I was wondering what approaches others might have for testing domain services against a database? I already have a series of mock repositories that I am able to use in the domain services for testing the domain services themselves. Part of the construction of these mock repositories is that they build out sample aggregates and associated entities and validate them against the same business rules that would otherwise be used within the model. This also provides a nice and simple means to detect potential impact points within the entities themselves, in the event that their interfaces change.
The main problem that I see with live testing of my SQL-backed repositories is database consistency. For example, once a test is run the "create" aspects have already been run. Running them again would obviously cause failures, as the database is no longer pristine. I was considering create a mirrored database used just for this type of testing. It would be minimal, containing structure, programmability, constraints, etc. I would also provide a minimal set of data for certain established tests.
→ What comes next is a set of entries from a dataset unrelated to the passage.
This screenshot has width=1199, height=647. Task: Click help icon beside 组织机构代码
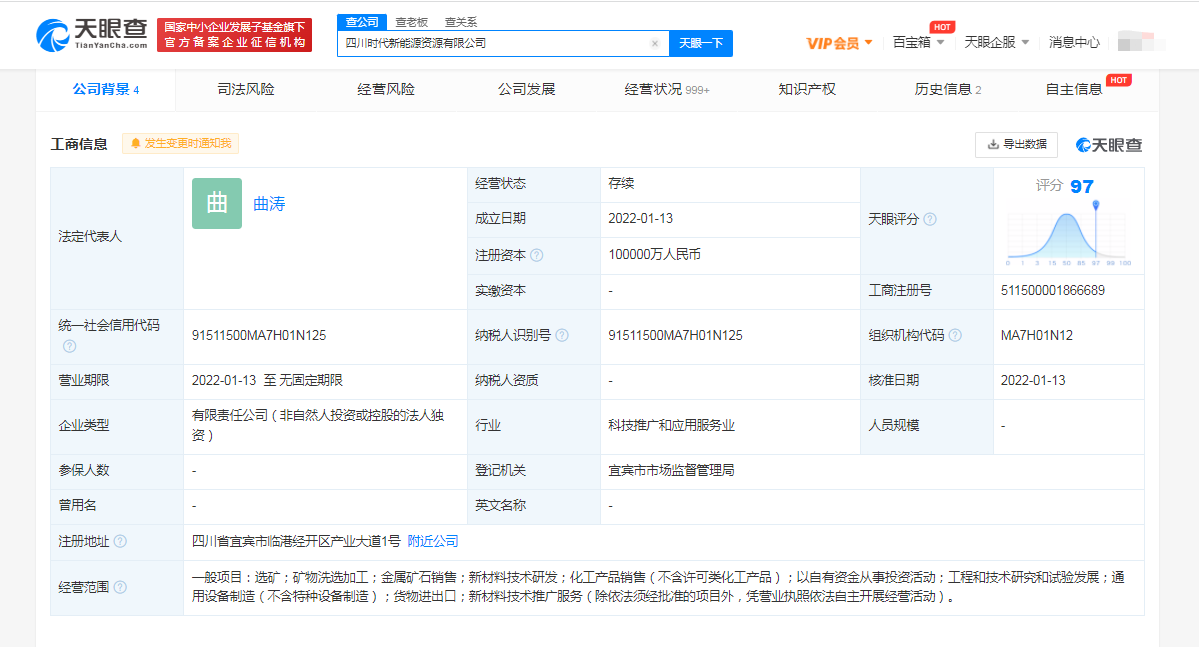(957, 336)
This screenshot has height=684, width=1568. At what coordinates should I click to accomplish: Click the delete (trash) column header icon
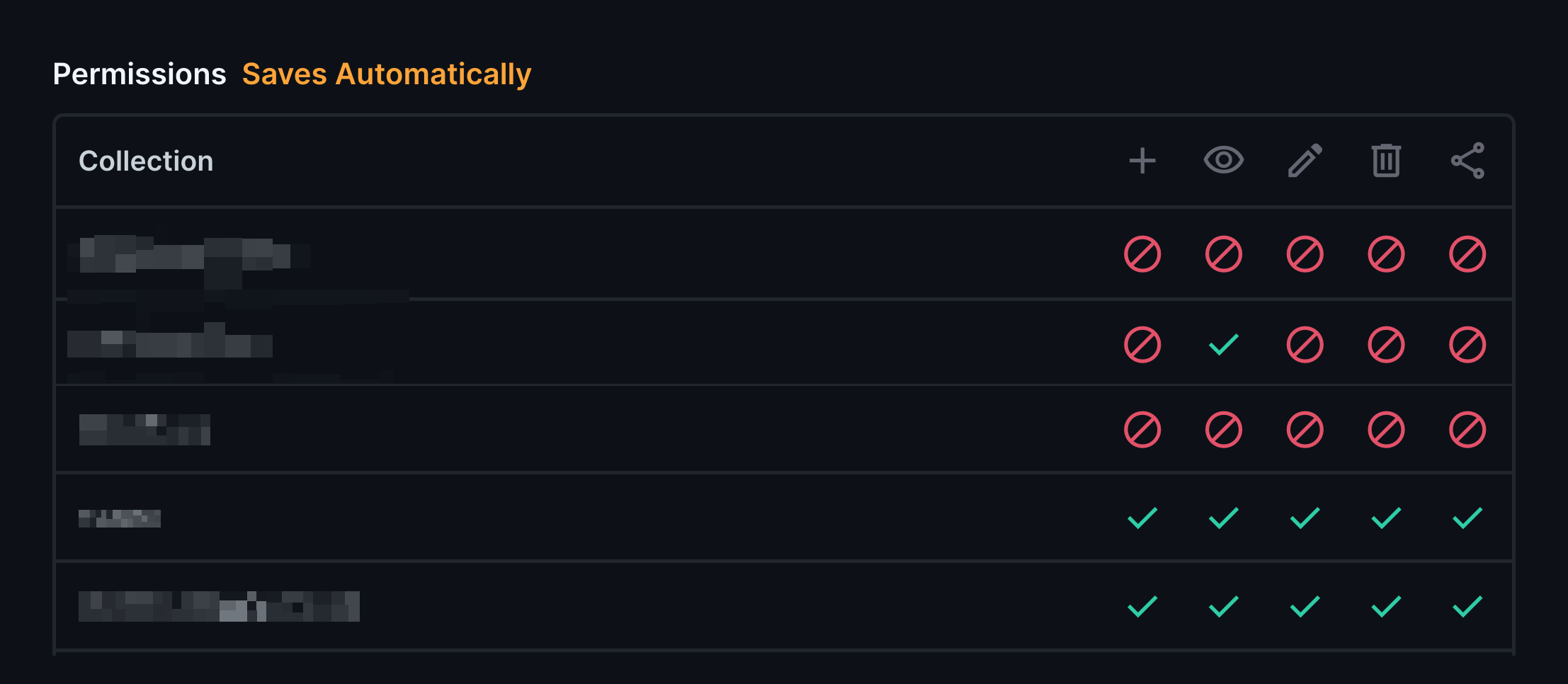[x=1386, y=161]
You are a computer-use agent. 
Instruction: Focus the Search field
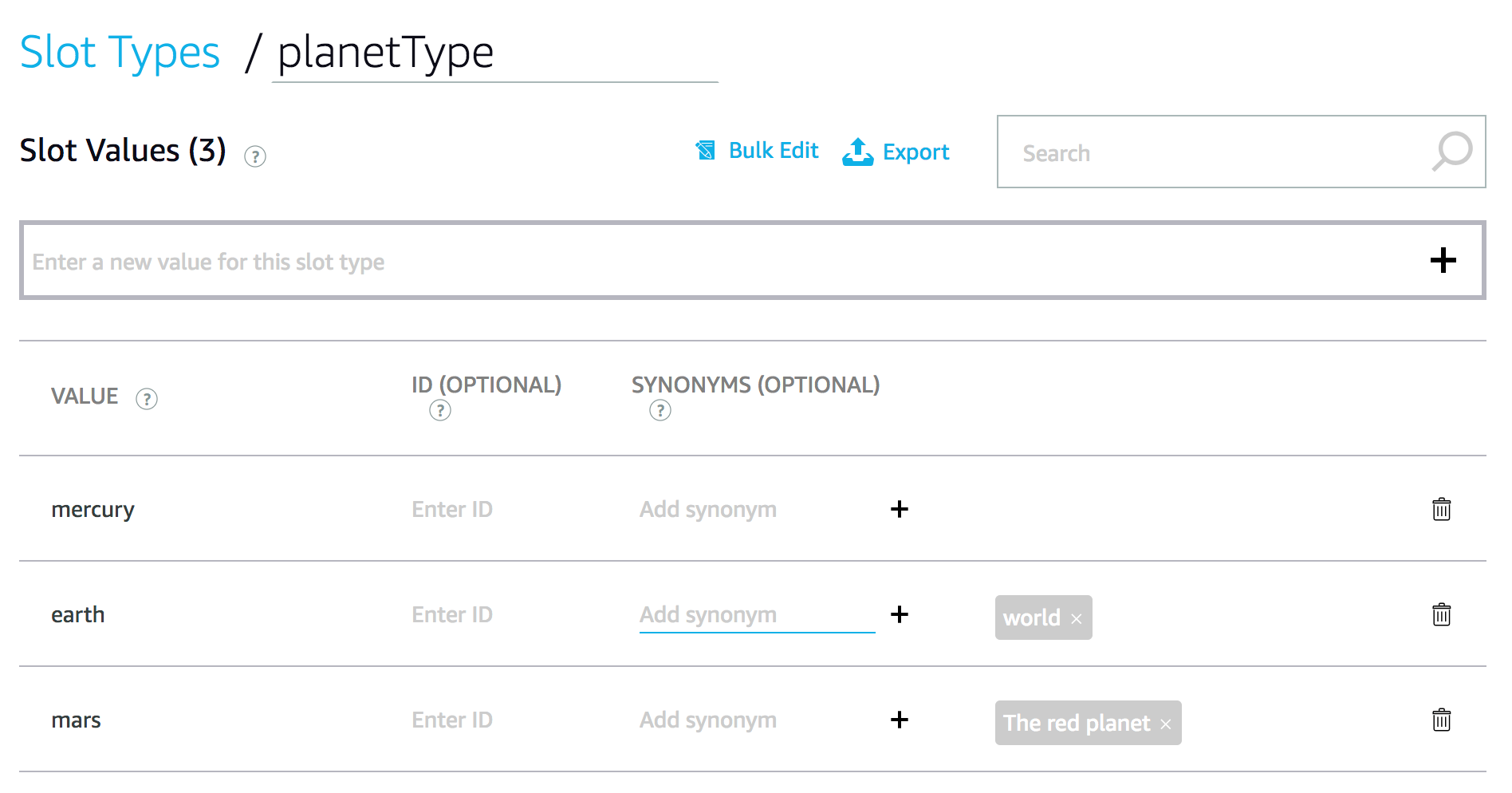[x=1212, y=152]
My line of thinking is that I could have a stored procedure that I could call to reset the database to the "pristine" state with base data before the start of the test run.
While this is not as important on a developer machine after the functionality has been initially verified, I am looking more into the importance of running these tests as part of the nightly build; so that in the event of a test failure, the build could be held back as to not foul the target deployment environment (specifically in this case, it would be the environment that the testing team uses).
I do not necessarily think that the platform matters, but in case anyone has implementation specific concerns, my environment looks like the following:
Windows 7 (Development) / Windows Server 2008 R2 (Server) Visual Studio 2008 Team Edition (C#) Microsoft SQL Server 2008 Standard (Development/Server)
I am using Team Build to run my builds, but that is most likely not a factor in the scope of the question.